GhostNet: Massive China-Based Internet Spy Network Unearthed
GhostNet: Massive China-Based Internet Spy Network Unearthed

A screenshot of the GhostNet report released by the Information Warfare Monitor group in Canada. (Suman Srinivasan/Epoch Times)
A screenshot of the GhostNet report released by the Information Warfare Monitor group in Canada. (Suman Srinivasan/Epoch Times)
NEW YORK—On March 29, a Canadian research group unveiled a chilling report confirming fears that Chinese dissident communities have harbored for years—the presence of a vast, unrivaled online spy network that is able to track highly specific data and send it back to control servers based in China.

The research was conducted by the Information Warfare Monitor, a public-private research group that comprises researchers from two institutes in Canada: the SecDev Group, an operational think tank based in Ottawa, and the Citizen Lab at the Munk Center for International Studies, University of Toronto.

Their 53-page report, titled “Tracking ‘GhostNet’: Investigating a Cyber Espionage Network,” documents their findings of a global online espionage network that relies on cleverly forged e-mails to infect target computers, control them, and then send reports back to control servers, most of which are based in China.

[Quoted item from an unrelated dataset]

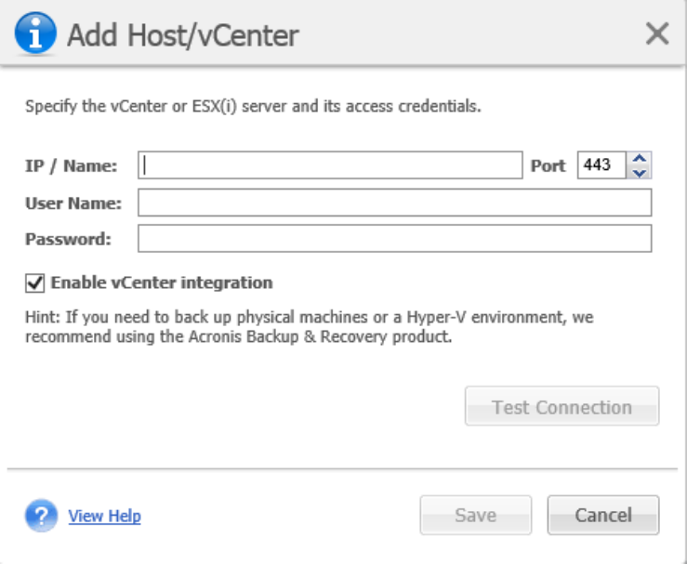
Task: Cancel adding the host
Action: point(602,515)
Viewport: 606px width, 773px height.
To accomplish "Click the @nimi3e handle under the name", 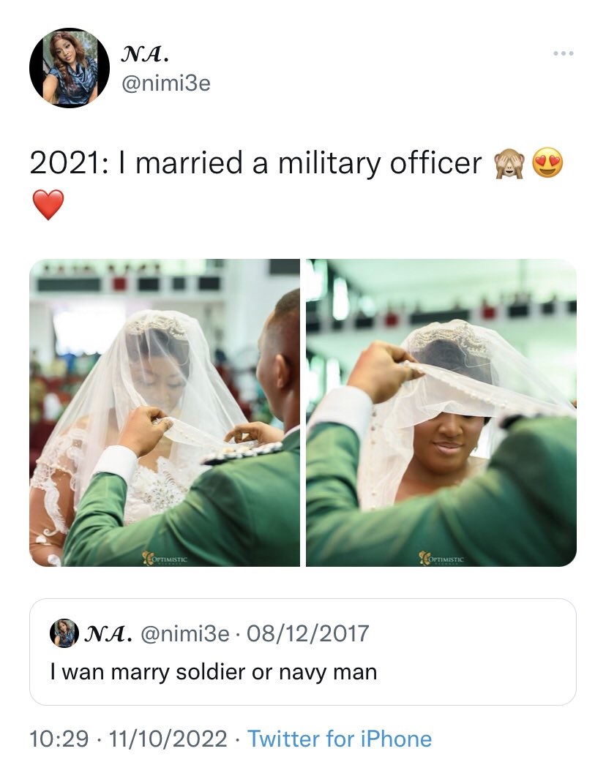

The group reported that their work started when they began investigating computers in Tibetan exile centers in Dharmasala, India, for possible compromises. The work they did “led to the discovery of insecure, web-based interfaces to four control servers” which allowed attackers to control compromised machines.

Scouting these control servers resulted in their finding a vast network of compromised computers across the world—the report counted “at least 1,295 infected computers in 103 countries.”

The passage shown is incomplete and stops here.